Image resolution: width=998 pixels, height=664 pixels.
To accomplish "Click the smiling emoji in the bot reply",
===============
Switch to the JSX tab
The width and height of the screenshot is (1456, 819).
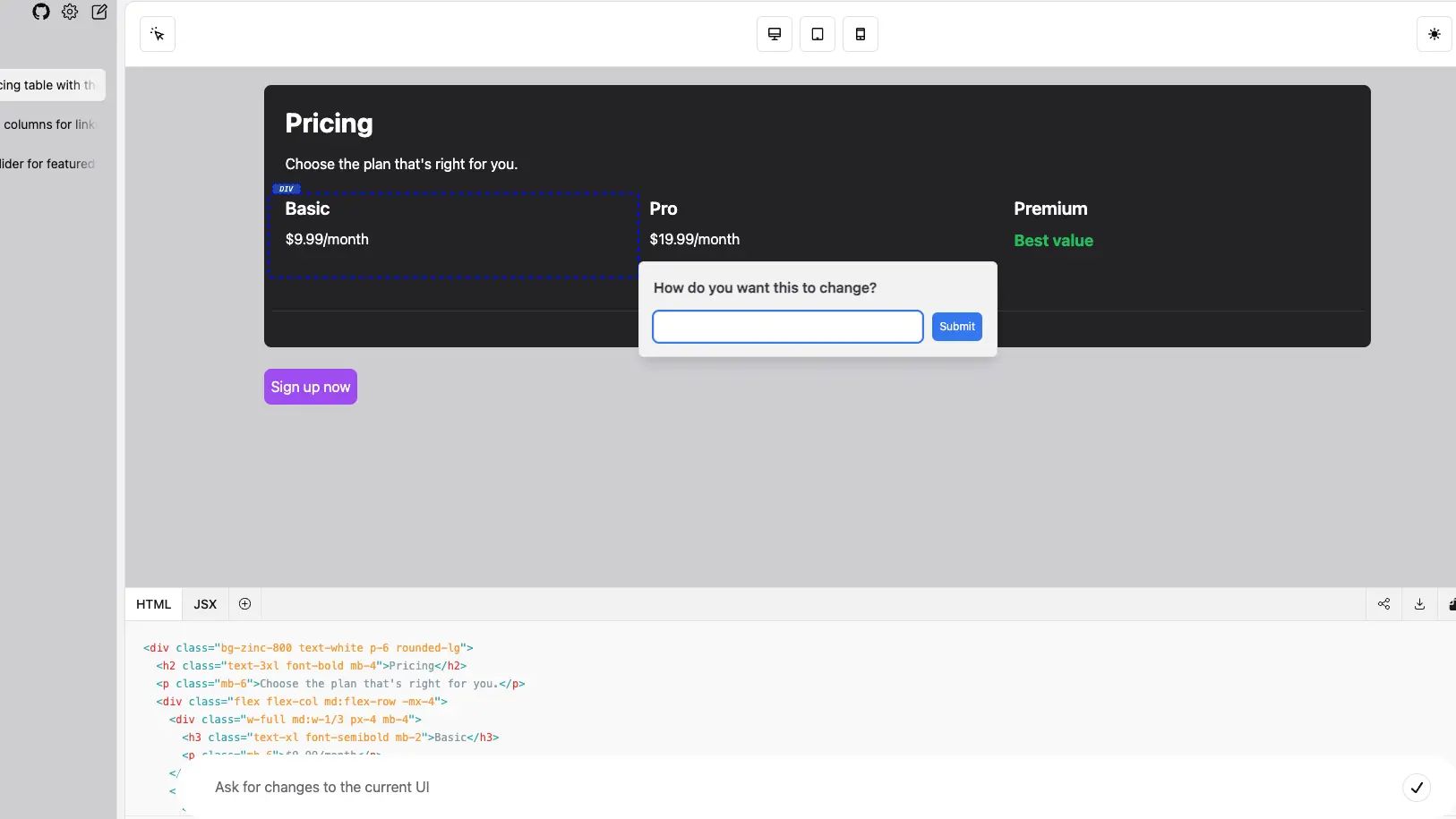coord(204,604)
===============
## Given task
Output the entries between the line containing "Image resolution: width=998" and the line containing "the smiling emoji", inclusive, as a numbered list with blank lines omitted.

## Finished task
1. Image resolution: width=998 pixels, height=664 pixels.
2. To accomplish "Click the smiling emoji in the bot reply",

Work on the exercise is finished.